Twice a week I teach a prompt writing class. We write to a prompt, provided by me, without editing, thinking, or worrying. The rules are: Let it rip. This past week the prompt was: Running out of something. Here’s what I wrote.

 

This morning, I felt as though I was running out of fresh ideas for prompts. I sat at my desk and looked out the window and said out loud, “I know you’re out there.” The leaves rustled in the breeze showing their white undersides. It felt like a taunt. A tease. “You’re looking too hard,” the leaves said. “You want too much. Your head is too filled.”

I know. I know. I know.

But it doesn’t change the fact that I sometimes feel I am running out of ideas for prompts. And it doesn’t change the fact that I believe there are a million ideas surrounding me that I’m just not capturing. They are like little fairies in the woods. Lithe and free and quick and laughing at the lumbering writer who tries to catch them. They call out, “Here we are. Here we are. Here we are,” and then vanish, a puff of smoke left behind. An idea that could have been mine, but instead remains its own.

I wonder if I shouldn’t go to a mall. Not that there is a store where I can purchase ideas, but that it might help to expose myself to the mass of humanity. Perhaps ideas among people are less illusive. Less playful and teasing. In the mall I might see a mother, harried and stressed, tugging a child behind her like a suitcase – and this might trigger an idea for a prompt, or a story.

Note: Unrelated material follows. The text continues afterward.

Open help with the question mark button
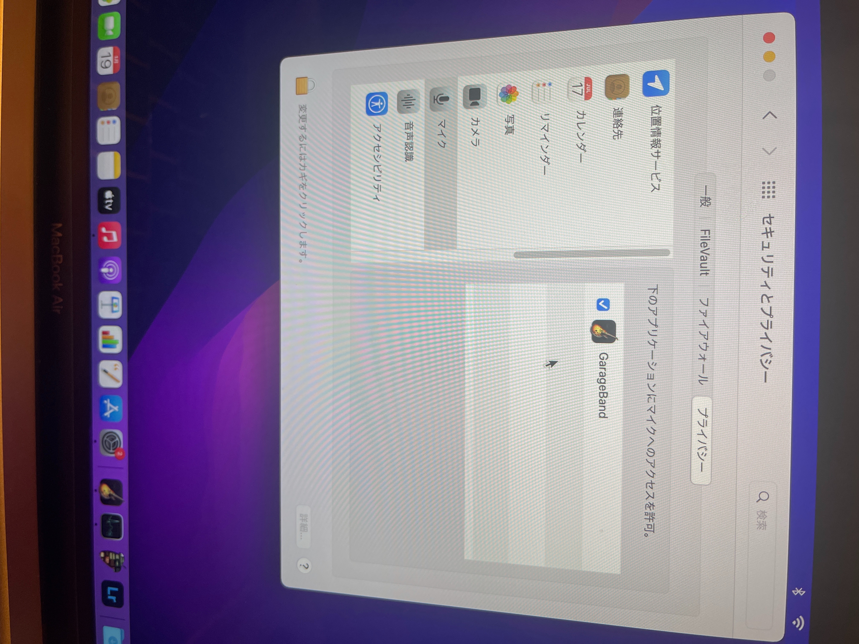859x644 pixels. coord(304,566)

I might overhear a man tell someone on the other end of his cell phone that he is in a meeting. “Just taking a break,” he adds, realizing his friend might overhear the muzak, the clang of cash registers, the sloosh of Coca-cola descending over a cup of ice.

I might sit in a mall and capture the rhythms of conversation in my notebook. I might find ideas jumping onto the page instead of hiding on the undersides of leaves among the eggs of insects.

The woods are my home. There, a deep peacefulness settles over me. The woods make my mind go cottony like a cloud. Thoughts are less important. They flit through and don’t land. They are like the waterbugs across the surface of the pond. Glittering in the sunlight they skim across the surface before being eaten by turtles and fish. They do no mind being turtle food, or fish food, or eventually fertilizer dropped by a heron lifting off from the branch of a tree. They are afraid of nothing. They are not even afraid to be my ideas, the ones we use for prompts to write about on Friday mornings. But ooh – they do love a chase.